Data records Block Start

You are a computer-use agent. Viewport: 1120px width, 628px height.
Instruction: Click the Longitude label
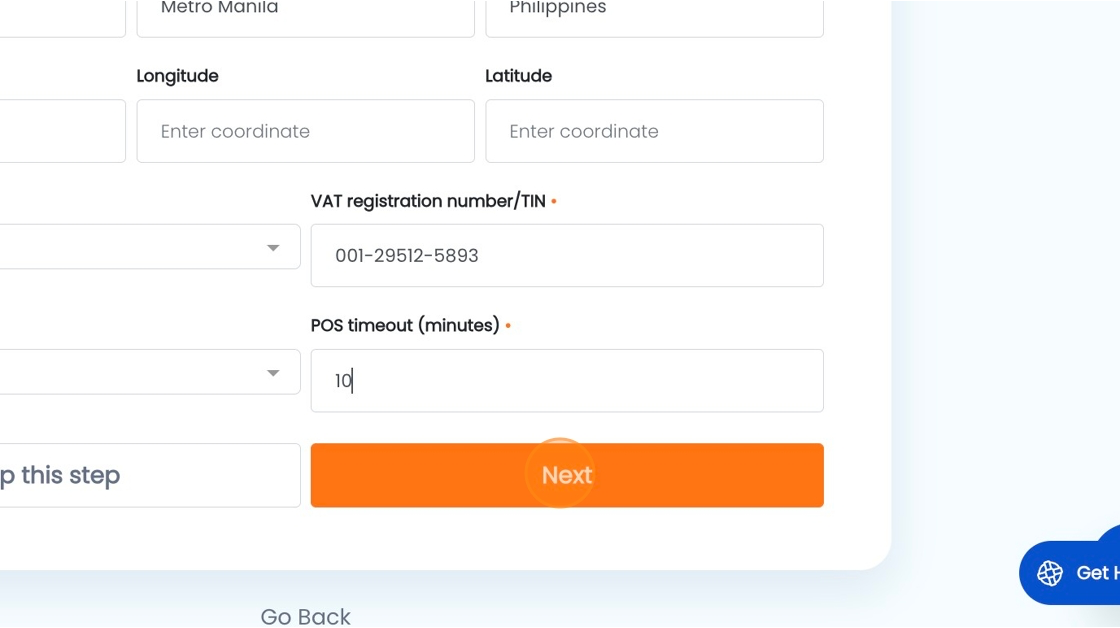[177, 76]
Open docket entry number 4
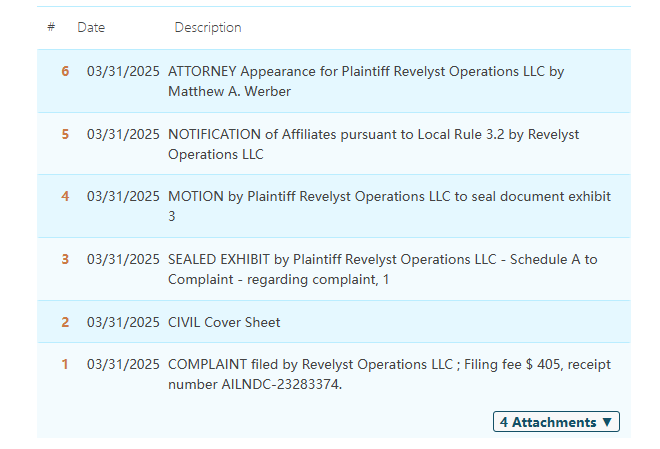 [65, 196]
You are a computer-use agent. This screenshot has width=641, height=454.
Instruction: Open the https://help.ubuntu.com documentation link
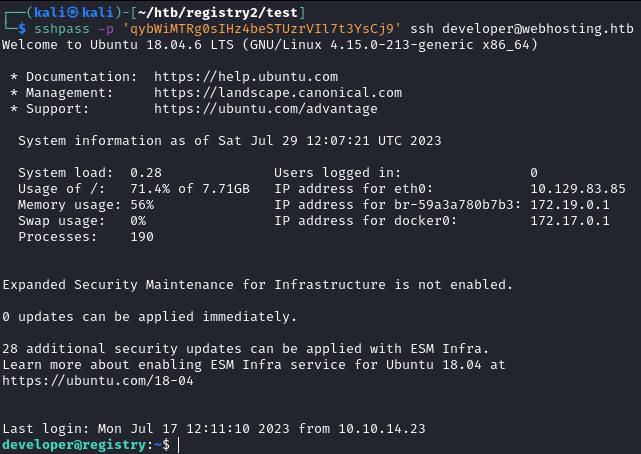pos(246,77)
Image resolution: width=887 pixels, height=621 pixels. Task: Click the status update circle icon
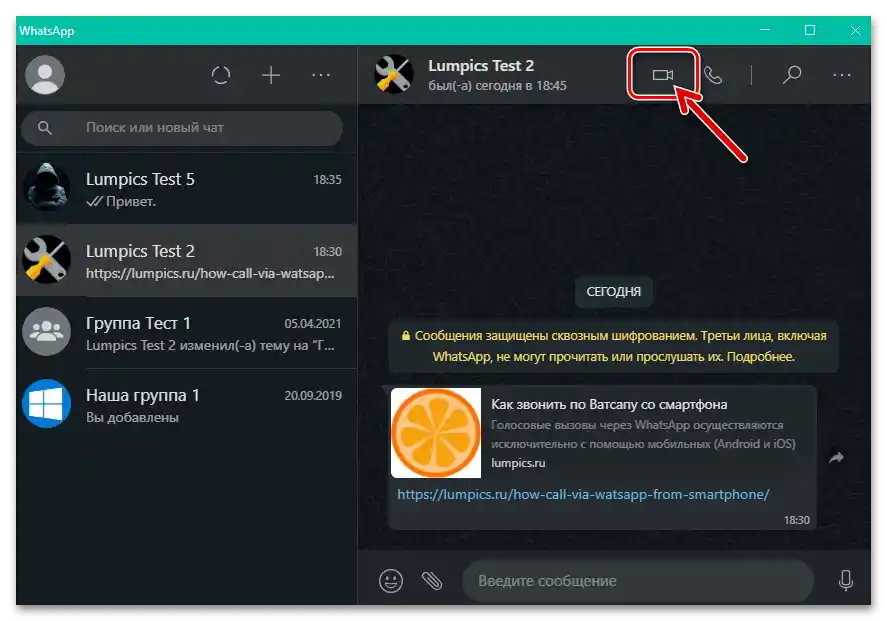220,74
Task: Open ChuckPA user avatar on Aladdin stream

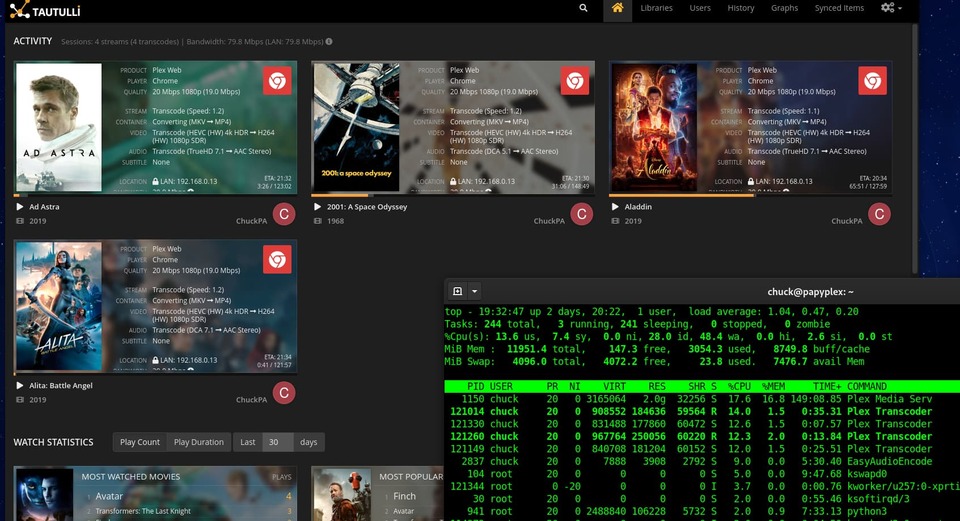Action: click(879, 214)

Data records Block End

- Task directions
All lines of the entries above where "agent" turns up should be reported.

- Your response
You are a computer-use agent. Viewport: 1120px width, 628px height.
You are a computer-use agent. This screenshot has width=641, height=454.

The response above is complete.